In reviewing recent security incidents at several New York City banks, an article in the October 21st New York Times1 focused on an ever recurring theme – the need to closely scrutinize how well a financial institution’s vendors provide IT security to protect access to data and systems. While the theme itself isn’t new, the article revealed that the Treasury Department is now engaged in a “sweeping effort”1 to require banks to increase their procedures for determining if vendors are adequately protecting their data and access to their systems.

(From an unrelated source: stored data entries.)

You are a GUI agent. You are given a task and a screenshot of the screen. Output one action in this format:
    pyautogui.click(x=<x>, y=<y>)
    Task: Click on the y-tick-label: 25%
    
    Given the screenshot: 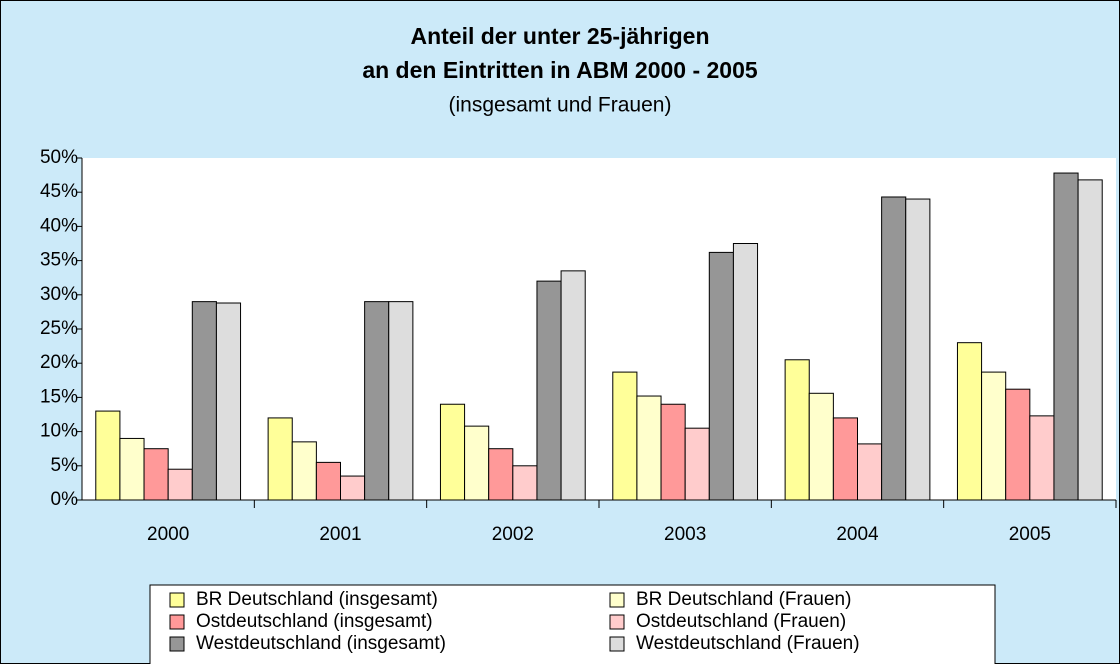 What is the action you would take?
    pyautogui.click(x=59, y=328)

Discussions about the need to improve vendor risk procedures began in earnest last fall when the OCC issued its latest guidance on third party risk (OCC Bulletin 2013-29). In that Bulletin the OCC introduced the concept of managing risk throughout the entire vendor lifecycle, and stressed the importance of senior management’s “proactive involvement” in all phases of the vendor lifecycle. Since many of the requirements detailed in OCC 2013-29 echo current best practices for vendor due diligence, it is reasonable to wonder why vendor risk continues to be such a highly visible issue.

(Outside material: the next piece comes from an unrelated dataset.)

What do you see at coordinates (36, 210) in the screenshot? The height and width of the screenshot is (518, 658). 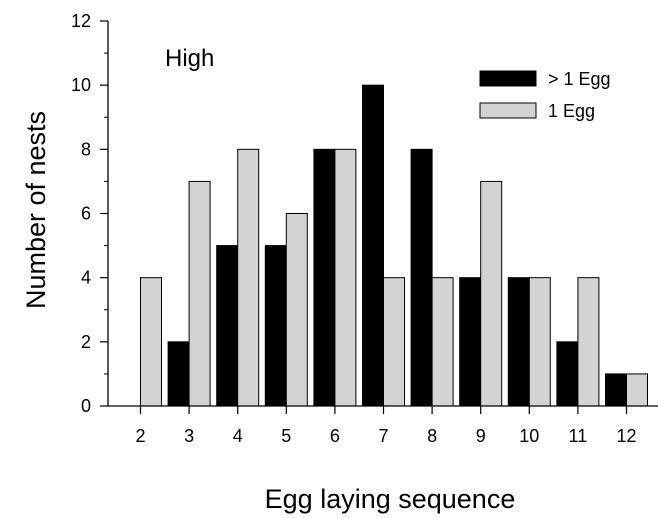 I see `y-axis-title: Number of nests` at bounding box center [36, 210].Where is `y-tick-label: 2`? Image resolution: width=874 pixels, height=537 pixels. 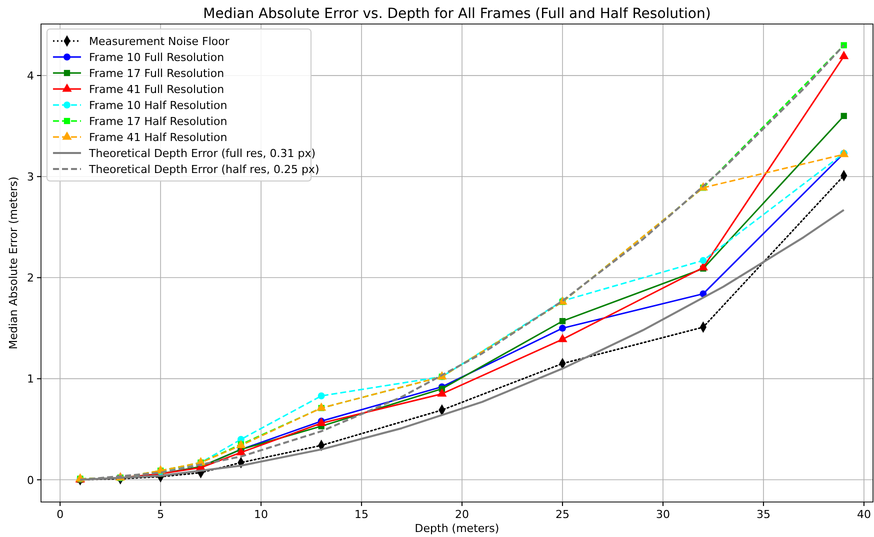
y-tick-label: 2 is located at coordinates (30, 278).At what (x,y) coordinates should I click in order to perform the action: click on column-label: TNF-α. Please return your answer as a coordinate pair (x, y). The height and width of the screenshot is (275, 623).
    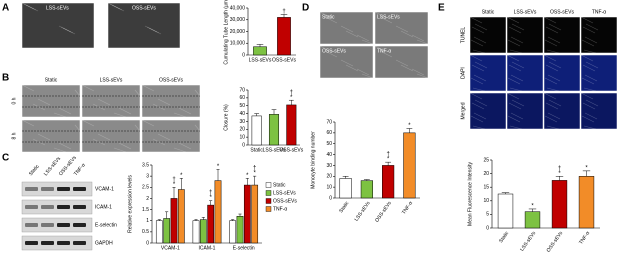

Vendor Assessment Challenges
Perhaps the most compelling reason for the discussion is that following vendor due diligence best practices can be a very costly and resource intensive activity, one that only the largest financial institutions have the capacity to address. This leaves the majority of financial institutions in the position of being unable to adequately monitor and address vendor risk.
In addition, many companies don’t truly understand the breadth of their vendor population and the risks posed by those vendors. Until the Target breach it is safe to assume that few companies considered the ability of their HVAC vendors to pose a substantial risk to customer data and company systems.
Finally, as noted by the Times in Tuesday’s article, many companies rely on contract provisions requiring vendors to provide substantial IT security protection without performing the due diligence necessary to determine if the vendors can, in fact, provide the required level of protection. Unfortunately, many vendors lack the resources necessary to implement and maintain sophisticated IT security, leaving reliance on contract provisions a poor substitute for vendor assessments.
Improving Vendor Assessments
Fortunately there are ways that you can improve your vendor due diligence in spite of these challenges. Take as much of the manual effort out of the process by standardizing your due diligence and automating evidence collection and workflow/tasks. This improves the accuracy and speed at which assessments are performed, allowing the same number of staff to conduct substantially more assessments.
Make sure that you have an accurate and current inventory of your vendors including the data and systems they can access. Equally important – put in place procedures to insure that the list (and the information and systems accessed) are kept current.
Go beyond reliance on contract provisions to protect your data. Risk rate your vendors based on the activities they perform and then evaluate their ability to satisfy those contractual obligations through effective due diligence.